Dataset excerpts:

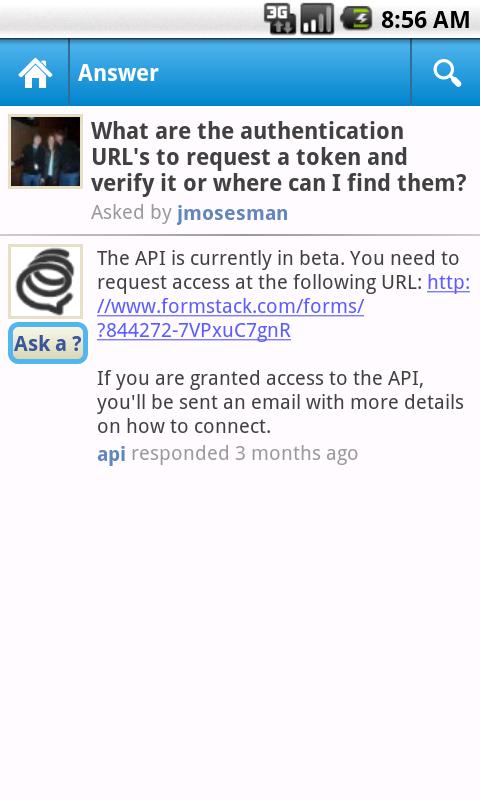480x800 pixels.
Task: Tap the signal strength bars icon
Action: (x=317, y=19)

...

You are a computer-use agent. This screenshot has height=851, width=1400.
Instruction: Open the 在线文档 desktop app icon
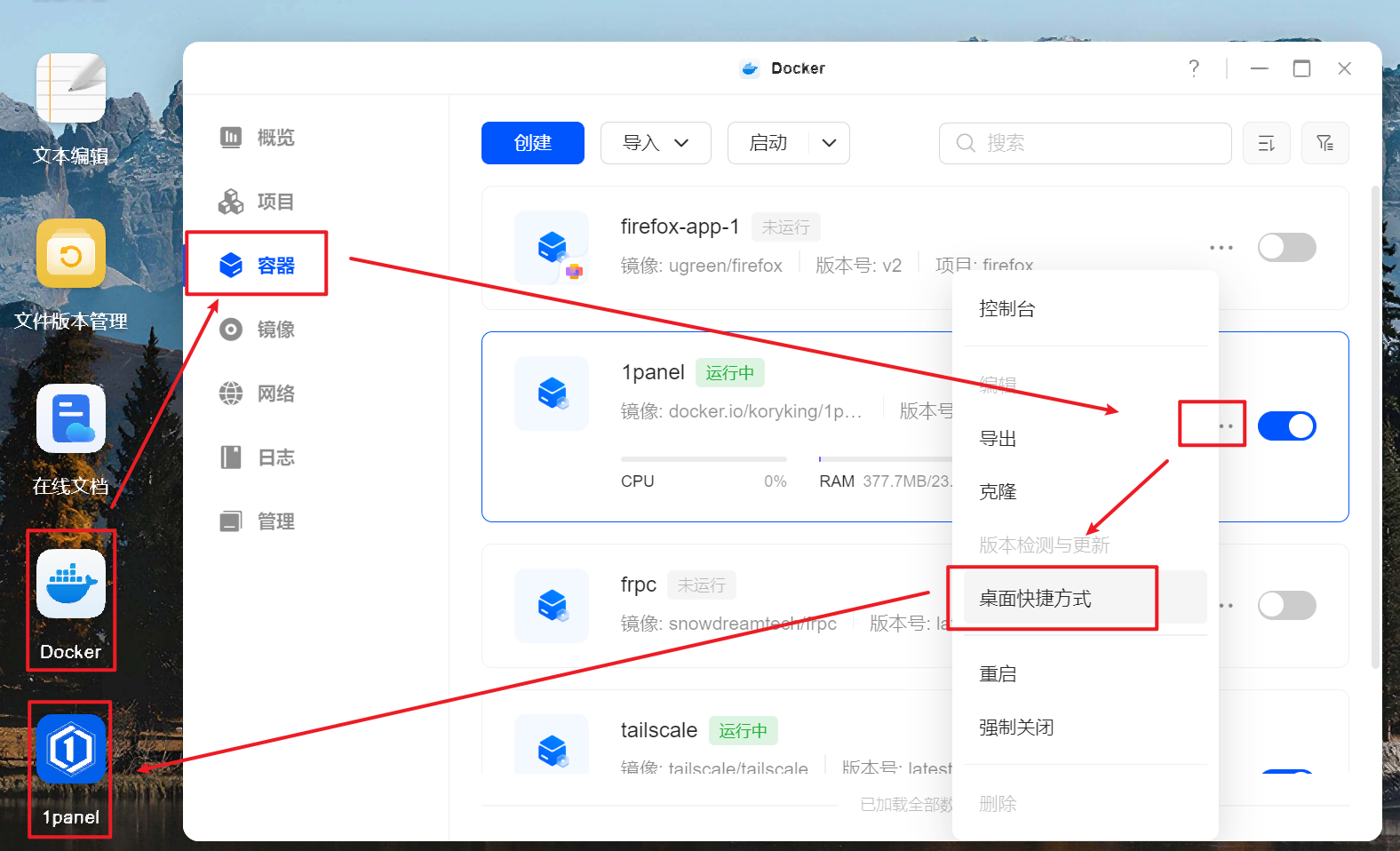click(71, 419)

Prompt: Please render the lines between the one holding "480x800 pixels." and the one holding "Action: (x=317, y=19)", inclusive, as a Markdown table with the columns Row and Content. Skip blank lines and leave the pictures out.

Expected answer:
| Row | Content |
|---|---|
| 1 | 480x800 pixels. |
| 2 | Task: Tap the signal strength bars icon |
| 3 | Action: (x=317, y=19) |